Sylva revises demonstrations ordinance following Charlottesville violence
The town of Sylva now has new rules governing when and where parades and demonstrations can take place, with revisions taking place swiftly following the violence in Charlottesville, Virginia, Aug. 11-12.
“With today’s society and today’s world, we just want to ensure the safety of all citizens and our town, our officers and out-of-town guests that might come and aren’t aware of the statutes already in place,” Assistant Police Chief Tammy Hooper told the town board during its Aug. 24 meeting.
Hooper said that the updated ordinance was mostly revised to incorporate the state statutes so that people navigating it in the future could more easily understand what they are and aren’t allowed to do during a demonstration.
“I’ll be honest with you, until we started really looking at the statutes I was not aware of everything that was in those statutes, so it was a very good learning experience for myself,” Hooper said. “It’s an outline for the applicant, it’s an outline for the people around us and it’s also an outline for the officers.”
However, in addition to specifying that animals can’t be used in demonstrations, that “masks, hoods or other items that could be construed to intimidate other persons” aren’t allowed and banning weapons — all regulations that are already in state law — the ordinance includes some substantive changes too.
Namely, it requires that groups apply for a permit at least seven days before the event is to take place and outlines a list of reasons for which the police department can refuse to grant a permit. Commissioner David Nestler felt those changes were significant enough that the board should postpone voting on them.
“I think there are some pretty drastic changes in this,” he said. “It doesn’t feel right to be provided this and less than 48 hours later vote on it with no public input.”
In particular, Nestler took issue with a line that allows the police department to refuse a permit if “the time and place are inappropriate to the peace and security of the community.”
“This just leaves it too far up to discretion. ‘Time and place are inappropriate’ — you can regulate time and place of protest, but you can’t designate it per individual event,” he said. “This gives the ability to do that.”
Town Attorney Eric Ridenhour, who worked with Hooper to draft the ordinance revisions, said that line was intended to prevent protests from happening during exceptionally busy times — such as the solar eclipse — when law enforcement wouldn’t have had the capacity to ensure that a protest could proceed safely.
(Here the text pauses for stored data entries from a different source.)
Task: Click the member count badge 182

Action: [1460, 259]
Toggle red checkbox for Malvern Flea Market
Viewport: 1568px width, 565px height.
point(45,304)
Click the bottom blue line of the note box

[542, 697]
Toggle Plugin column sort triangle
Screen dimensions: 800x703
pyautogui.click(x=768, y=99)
“You have every right to protest against the statue, but that is not the time or place to do that,” Ridenhour said concerning discussions the week before about potentially protesting the Confederate monument at the Jackson County Public Library during the solar eclipse festivities. “We are swamped with law enforcement, all hands on deck. We could not possibly police that at the same time.”
The Jackson County NAACP, for example, had wanted to hold a candlelight vigil for the victims of the violence in Charlottesville the weekend of the eclipse but, at the police department’s request, held the demonstration Saturday, Aug. 26, instead.
“I get it for the eclipse,” Nestler said. “That’s an extreme circumstance. It can be used at any time.”
Other sections of the ordinance already say that permits can be denied if the demonstration is “reasonably likely to result in violence” or if there isn’t enough law enforcement available to police it, so why is the broader section about the time and place being inappropriate even necessary, Nestler asked.
“To my knowledge there has never been a permit that has been denied,” Hooper said.
“I know, but you’re not always going to be the police chief,” Nestler said. “There will be people behind you and I feel like this gives too much discretion for denial.”
“At that point you need to trust your town leaders to make sure their best interests are keeping the town safe,” replied Town Manager Paige Dowling.
“I do, but the ordinance already prevents anything dangerous from happening,” Nestler said. “I don’t understand why we need to give more grounds for denial of a protest.”
In a follow-up interview, Hooper said that the language before the revision had been even more vague and maintained that the language Nestler disputed is, in fact, necessary to keep the town safe.
“Yes, I do feel the amended language was necessary because we want to be sure protests are conducted in the safest and most peaceful way possible,” she said. “Our overall goal is to protect the community.”
Commissioner Greg McPherson wasn’t bothered by the grounds for denial but questioned increasing the advance notice required for a permit from 24 hours to seven days.
“Twenty-four hours doesn’t give enough notice to reschedule to allow for overtime pay to bring in officers who may be in Asheville,” Ridenhour said.
“Is that something you’ve had a problem with in the past?” asked McPherson.
“Yes,” Hooper replied. “If we have multiple groups, we’re going to have to reach out to other agencies.”
In a follow-up interview, Hooper clarified that approving a permit won’t take seven days in every case, but rather that the revised ordinance allows the department up to seven days to revise work schedules and make other accommodations necessary for the demonstration to proceed.
Ultimately, the ordinance passed 4-1 with only Nestler opposed.
“David [Nestler] don’t like it, but I like it,” said Commissioner Harold Hensley. “I think they (the police department) should have all the right in the world to control things like that. If you can’t trust your town manager or your police department, who can you trust?”
“I appreciate all the hard work that everybody has put into doing this and trying to spell out for people what North Carolina statutes are in place already that people don’t know about,” Mayor Lynda Sossamon added. “I think it will allow for peaceful parades and demonstrations.”